Angiotensin converting enzyme and endothelial nitric oxide synthase polymorphisms in patients with atrial fibrillation

Abstract number: P0504

Gensini^* F., Padeletti^* L., Fatini† C., Sticchi† E., Colella† A., Pieragnoli† P., Giuello† A., Musilli† N., Porciani† M. C., Abbate† R., Gensini† G. F., Michelucci† A.

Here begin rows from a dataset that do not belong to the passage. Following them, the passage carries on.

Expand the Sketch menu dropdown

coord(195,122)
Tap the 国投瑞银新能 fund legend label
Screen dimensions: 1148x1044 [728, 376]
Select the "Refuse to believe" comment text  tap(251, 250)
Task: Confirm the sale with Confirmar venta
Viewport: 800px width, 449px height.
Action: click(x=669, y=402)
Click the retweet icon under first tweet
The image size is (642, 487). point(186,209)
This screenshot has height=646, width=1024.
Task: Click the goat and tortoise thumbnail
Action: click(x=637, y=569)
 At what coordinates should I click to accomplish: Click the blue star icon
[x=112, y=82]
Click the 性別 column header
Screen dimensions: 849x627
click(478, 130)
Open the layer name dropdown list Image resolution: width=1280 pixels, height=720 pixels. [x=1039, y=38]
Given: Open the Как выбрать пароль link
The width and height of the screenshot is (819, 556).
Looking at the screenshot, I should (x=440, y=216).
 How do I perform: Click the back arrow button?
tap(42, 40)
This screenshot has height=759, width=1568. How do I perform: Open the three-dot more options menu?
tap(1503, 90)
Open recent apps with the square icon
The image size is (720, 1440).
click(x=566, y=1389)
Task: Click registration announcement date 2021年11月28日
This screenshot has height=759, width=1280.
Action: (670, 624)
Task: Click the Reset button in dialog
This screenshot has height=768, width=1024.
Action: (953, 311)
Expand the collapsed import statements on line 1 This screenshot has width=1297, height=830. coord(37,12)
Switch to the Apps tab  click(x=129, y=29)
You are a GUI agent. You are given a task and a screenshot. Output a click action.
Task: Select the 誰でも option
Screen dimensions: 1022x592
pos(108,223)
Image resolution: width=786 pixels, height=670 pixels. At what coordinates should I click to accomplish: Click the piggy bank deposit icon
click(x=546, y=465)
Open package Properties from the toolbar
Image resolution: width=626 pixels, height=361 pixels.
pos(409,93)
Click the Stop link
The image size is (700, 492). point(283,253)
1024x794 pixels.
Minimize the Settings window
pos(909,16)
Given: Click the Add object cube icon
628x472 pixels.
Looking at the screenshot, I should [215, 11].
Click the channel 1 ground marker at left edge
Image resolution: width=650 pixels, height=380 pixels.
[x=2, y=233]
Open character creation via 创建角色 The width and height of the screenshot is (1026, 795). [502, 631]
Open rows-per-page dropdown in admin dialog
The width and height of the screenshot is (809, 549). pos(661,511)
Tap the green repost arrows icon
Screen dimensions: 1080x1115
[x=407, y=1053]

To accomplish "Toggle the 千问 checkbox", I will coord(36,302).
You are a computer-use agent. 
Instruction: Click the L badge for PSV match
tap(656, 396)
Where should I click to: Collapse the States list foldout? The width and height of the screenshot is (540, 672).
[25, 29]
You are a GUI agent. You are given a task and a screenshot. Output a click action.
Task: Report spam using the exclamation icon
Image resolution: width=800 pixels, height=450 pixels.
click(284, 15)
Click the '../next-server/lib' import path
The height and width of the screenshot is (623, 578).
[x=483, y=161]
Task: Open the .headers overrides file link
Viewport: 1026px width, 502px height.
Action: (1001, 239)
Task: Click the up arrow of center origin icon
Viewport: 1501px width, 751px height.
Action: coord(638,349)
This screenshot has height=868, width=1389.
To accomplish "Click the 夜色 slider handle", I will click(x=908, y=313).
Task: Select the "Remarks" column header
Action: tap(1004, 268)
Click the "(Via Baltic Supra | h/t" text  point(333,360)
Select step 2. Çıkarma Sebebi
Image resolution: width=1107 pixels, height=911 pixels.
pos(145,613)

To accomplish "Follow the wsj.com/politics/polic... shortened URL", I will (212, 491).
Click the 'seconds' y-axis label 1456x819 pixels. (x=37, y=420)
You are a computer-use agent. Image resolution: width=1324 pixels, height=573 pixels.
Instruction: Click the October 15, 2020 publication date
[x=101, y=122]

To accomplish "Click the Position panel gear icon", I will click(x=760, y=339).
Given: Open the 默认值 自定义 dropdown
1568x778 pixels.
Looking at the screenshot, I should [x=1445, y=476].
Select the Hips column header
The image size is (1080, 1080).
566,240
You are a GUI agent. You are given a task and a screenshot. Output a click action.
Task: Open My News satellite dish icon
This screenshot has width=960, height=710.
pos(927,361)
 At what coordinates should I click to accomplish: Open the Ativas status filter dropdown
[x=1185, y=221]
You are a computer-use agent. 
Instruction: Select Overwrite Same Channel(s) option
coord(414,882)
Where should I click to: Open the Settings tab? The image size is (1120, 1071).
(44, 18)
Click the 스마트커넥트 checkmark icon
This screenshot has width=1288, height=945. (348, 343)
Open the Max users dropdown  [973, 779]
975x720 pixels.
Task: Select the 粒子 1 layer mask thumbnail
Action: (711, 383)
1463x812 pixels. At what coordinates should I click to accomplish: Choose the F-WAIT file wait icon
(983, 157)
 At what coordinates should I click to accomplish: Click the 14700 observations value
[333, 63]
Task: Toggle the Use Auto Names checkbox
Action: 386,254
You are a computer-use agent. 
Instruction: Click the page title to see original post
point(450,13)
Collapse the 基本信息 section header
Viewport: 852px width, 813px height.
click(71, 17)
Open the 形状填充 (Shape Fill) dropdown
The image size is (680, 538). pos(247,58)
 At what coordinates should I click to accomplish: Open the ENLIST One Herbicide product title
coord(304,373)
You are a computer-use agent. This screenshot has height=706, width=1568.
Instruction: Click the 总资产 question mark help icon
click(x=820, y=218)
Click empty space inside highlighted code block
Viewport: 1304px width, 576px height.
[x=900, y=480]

†Italy ^*University of Florence, Italy;

Experimental studies show a significant increase in angiotensin-converting enzyme (ACE) expression in atrial tissue of patients with atrial fibrillation (AF). ACE regulates the synthesis of endothelial nitric oxide (NO), which modulates autonomic nervous activity involved in the development of AF. The aim of our study was to evaluate the prevalence of ACE insertion/deletion and endothelial nitric oxide synthase (eNOS) T-786C, G894T and 4a/4b polymorphisms in 239 patients with persistent AF, compared to 210 control subjects. ACE I/D polymorphism genotype distribution and allele frequency were significantly different between patients and controls (P < 0.0001 and P < 0.0001, respectively). ACE DD genotype was significantly associated with the risk of AF (OR DD/ID + II = 2.31, P < 0.0001). Analysis of eNOS polymorphisms showed no significant difference in genotype distribution and allele frequency between patients and controls. As far as idiopathic and secondary AF are considered, no significant difference in genotype distribution and allele frequency in ACE and eNOS polymorphisms was observed. Our results suggest a possible role of ACE DD genotype as a predisposing factor to AF and a pathophysiologic mechanism through which ACE inhibition could reduce the incidence of AF in patients with left ventricular dysfunction.